Disclaimer This is an exercise of my course, not from an on going contest.
Problem description
The problem description is very straight forward:
You are given two arrays, A and B, containing n and m elements, correspondingly. The numbers which you need to sort are Ai*Bj , for 1 <= i <= n and 1 <= j <= m. In simple words, every element of the first array should be multipled by every element of the second array.
Let C be a result of this sorting, being a non-decreasing sequence of element. Print the sum of every tenth element of this sequence, that is, C1 + C11 + C21 + ... .
1 <= n,m <= 6000
1 <= Ai,Bj <= 40000
Memory limit: 512MB
Time limit: 2 seconds
My solution so far
First I use Java, using Arrays.sort, given the largest n,m. We will need to sort an array with size of 36000000. Then go through every tenth element in the array to get the sum. This passes 23 test cases, and the rest got TLE.
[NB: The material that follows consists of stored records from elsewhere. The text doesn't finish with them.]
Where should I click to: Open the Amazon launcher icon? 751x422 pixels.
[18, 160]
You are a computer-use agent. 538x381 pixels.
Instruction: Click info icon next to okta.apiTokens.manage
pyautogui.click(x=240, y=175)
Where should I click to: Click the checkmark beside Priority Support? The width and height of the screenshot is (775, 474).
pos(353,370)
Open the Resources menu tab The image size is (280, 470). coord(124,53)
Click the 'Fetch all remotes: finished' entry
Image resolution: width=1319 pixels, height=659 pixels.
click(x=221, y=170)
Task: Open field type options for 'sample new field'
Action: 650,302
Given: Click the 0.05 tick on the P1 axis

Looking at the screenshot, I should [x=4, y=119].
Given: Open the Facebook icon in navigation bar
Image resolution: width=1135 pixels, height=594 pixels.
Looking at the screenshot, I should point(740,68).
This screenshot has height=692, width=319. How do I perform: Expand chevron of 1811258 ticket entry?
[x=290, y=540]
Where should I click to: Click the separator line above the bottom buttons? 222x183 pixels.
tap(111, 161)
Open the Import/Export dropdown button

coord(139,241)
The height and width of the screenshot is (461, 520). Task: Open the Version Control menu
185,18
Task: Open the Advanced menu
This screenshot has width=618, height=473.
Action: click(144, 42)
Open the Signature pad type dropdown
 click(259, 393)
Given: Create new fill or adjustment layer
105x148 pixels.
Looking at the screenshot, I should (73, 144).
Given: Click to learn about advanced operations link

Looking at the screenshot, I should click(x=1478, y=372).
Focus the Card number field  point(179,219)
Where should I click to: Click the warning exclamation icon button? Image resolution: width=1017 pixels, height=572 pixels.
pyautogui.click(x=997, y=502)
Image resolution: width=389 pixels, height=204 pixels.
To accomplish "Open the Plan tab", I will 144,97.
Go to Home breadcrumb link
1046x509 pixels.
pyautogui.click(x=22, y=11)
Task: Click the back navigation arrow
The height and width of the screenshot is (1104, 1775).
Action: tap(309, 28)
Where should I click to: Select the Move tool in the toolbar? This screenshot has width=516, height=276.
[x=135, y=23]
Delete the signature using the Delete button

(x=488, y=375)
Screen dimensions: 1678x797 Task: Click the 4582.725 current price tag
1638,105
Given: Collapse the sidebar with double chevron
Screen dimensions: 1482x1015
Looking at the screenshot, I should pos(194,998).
Then I switch to C++, also use the builtin sort method, and the result is just a little bit better, passes 29 test cases.
My observation
Given this input
4 4
7 1 4 9
2 7 8 11
If we sort two array A and B first then multiply them together, we got
2 8 14 18 7 28 49 63 8 32 56 72 11 44 77 99
which is an array with m sorted subarrays. But I couldn't think of any good solution to merge all of these sorted subarray in O(mn) or somewhere around that. Or we need to look at the problem from a different angle, is there any special properties involve with multiplying every elements of two array together?
Update 1: - using MinHeap - not fast enough. [TLE]
Update 2: - using k ways merge - still not fast enough. [TLE]
Update 3: - I forgot to mention about the range of elements in A and B so I've just updated it.
Update 4: - Radix sort base 256 [Accepted]
Conclusion
Through out this problem, I know more about sorting in general and some useful information of sorting with libraries in Java and C++.
Builtin sort methods in C++ like std::sort is not stable because it is basically a quicksort but when the data format is not favorable for quicksort, then it switches to merge sort, but in general it is the fastest builtin sort of C++ (beside qsort, stable_sort).
For Java, there are 3 types of sort, one with Arrays.sort(primitive[]), which uses merge sort under the hood, Arrays.sort(Object[]) which uses Timsort and Collections.sort which basically calls Arrays.sort to do its heavy processing stuff.
Big thanks to @rcgldr for his radix sort base 256 C++ code, it works like a champ with worse case of 6000*6000 elements, maximum running time is 1.187s.
- Interestingly, the std::sort of C++ only failed on last 3 biggest test cases, it works fine with input of size 6000*3000.